Considering the evidence of shared traits of phenomenology, enhanced neurophysiologic complexity, expanded brain state repertoire, neuroplasticity, and antidepressant effects, it is remarkable that ketamine is not considered a psychedelic drug. By contrast, other drugs with a much wider divergence of pharmacological properties—antihypertensives, for example—are still considered to be part of the same class because of their common physiologic or therapeutic effects. That the molecular targets for the phenomenological and therapeutic effects of psychedelics, and especially entactogens, have yet to be fully clarified is another reason why drug classification should not be based exclusively on the receptor level. Rather than an exclusive perspective, it is our view that a comprehensive approach that is inclusive of multiple relevant parameters describing the activity and effects of promising psychiatric drugs like ketamine, MDMA, and psilocybin will be more informative and yield useful flexibility as the field evolves. It is certainly possible that additional discoveries will further highlight a significant role for molecular targets outside of monoamine transporters, NMDA, and 5-HT_2A receptors in the subjective and therapeutic effects of entactogens, dissociatives, and classical psychedelics, respectively.

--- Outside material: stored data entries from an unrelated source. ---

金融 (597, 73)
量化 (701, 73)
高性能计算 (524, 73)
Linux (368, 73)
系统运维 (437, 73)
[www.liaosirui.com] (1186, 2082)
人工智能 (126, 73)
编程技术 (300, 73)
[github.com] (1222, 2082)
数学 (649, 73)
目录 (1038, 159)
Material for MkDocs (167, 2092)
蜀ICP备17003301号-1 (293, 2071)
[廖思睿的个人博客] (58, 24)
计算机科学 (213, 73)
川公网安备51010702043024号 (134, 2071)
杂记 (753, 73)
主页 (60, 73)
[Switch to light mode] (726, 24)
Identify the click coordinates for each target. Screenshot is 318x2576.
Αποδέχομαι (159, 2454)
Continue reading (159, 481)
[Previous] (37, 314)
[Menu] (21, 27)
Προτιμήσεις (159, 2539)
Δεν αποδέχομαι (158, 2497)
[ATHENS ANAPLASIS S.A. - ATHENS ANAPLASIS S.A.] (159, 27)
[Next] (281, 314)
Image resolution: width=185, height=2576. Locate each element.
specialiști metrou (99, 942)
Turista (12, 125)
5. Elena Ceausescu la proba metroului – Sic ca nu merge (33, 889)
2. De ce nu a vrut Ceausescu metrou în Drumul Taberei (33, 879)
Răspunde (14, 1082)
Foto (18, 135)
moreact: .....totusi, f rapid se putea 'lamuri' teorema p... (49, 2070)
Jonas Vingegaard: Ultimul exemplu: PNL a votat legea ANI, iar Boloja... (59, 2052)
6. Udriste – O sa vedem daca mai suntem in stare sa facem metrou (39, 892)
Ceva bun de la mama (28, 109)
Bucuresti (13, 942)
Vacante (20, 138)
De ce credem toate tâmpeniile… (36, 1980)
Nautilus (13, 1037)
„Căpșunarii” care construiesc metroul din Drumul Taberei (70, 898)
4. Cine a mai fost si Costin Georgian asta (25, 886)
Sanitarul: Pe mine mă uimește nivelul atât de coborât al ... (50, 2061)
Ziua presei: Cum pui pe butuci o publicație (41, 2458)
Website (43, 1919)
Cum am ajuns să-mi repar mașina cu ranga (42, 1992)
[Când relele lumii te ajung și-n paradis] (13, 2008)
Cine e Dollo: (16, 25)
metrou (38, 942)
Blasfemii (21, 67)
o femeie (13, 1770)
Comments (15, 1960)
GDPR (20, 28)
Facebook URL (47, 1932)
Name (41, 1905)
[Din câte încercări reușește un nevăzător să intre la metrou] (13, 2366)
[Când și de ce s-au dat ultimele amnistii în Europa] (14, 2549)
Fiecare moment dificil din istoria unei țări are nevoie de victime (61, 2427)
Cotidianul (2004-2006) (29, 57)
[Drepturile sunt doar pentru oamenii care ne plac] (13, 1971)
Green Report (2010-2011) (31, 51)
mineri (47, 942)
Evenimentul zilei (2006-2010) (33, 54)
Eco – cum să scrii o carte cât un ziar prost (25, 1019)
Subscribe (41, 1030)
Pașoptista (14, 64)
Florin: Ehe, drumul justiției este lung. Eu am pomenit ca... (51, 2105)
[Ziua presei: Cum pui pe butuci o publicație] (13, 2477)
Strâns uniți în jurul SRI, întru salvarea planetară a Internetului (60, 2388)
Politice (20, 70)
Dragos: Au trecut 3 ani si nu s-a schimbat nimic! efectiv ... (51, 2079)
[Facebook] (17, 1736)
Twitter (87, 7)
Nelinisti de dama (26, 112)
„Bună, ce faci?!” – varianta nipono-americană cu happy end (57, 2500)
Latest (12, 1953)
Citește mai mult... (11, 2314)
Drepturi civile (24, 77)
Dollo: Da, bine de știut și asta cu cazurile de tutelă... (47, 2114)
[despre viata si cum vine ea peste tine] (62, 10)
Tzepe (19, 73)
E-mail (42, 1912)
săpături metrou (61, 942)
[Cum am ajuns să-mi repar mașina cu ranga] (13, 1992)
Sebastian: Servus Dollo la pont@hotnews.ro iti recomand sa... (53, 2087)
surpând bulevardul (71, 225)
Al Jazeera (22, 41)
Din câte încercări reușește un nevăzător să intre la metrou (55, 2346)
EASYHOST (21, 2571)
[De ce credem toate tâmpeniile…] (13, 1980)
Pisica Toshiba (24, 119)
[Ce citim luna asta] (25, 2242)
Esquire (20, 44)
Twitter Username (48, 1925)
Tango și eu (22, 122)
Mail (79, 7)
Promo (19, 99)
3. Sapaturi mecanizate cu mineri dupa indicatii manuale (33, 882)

The thought-provoking work reported by Hess and colleagues highlights the necessity for a more flexible, multidimensional framework that might better accommodate further mechanistic discoveries. On the similarly thorny problem of classifying psychiatric disease itself, exciting progress is in motion using empirically defined symptom clusters and imaging-based biotypes (e.g., 14). A similar dimensional analysis for psychoactive drug effects could yield surprising similarities, like the one reported by Hess et al. Mining these similarities for convergence at the level of network physiology, for example, rather than pharmacology, could provide us with promising targets for brain stimulation, or more useful animal models that do not rely on difficult-to-interpret behavioral responses. The recent enthusiasm for incorporating powerfully psychoactive substances into the treatment of psychiatric disorders is likely to yield dozens of novel drugs that appear to act across a spectrum of illnesses—we now have the tools to reorient drug development away from receptor specificity and toward the broader scale of neurobiological effects.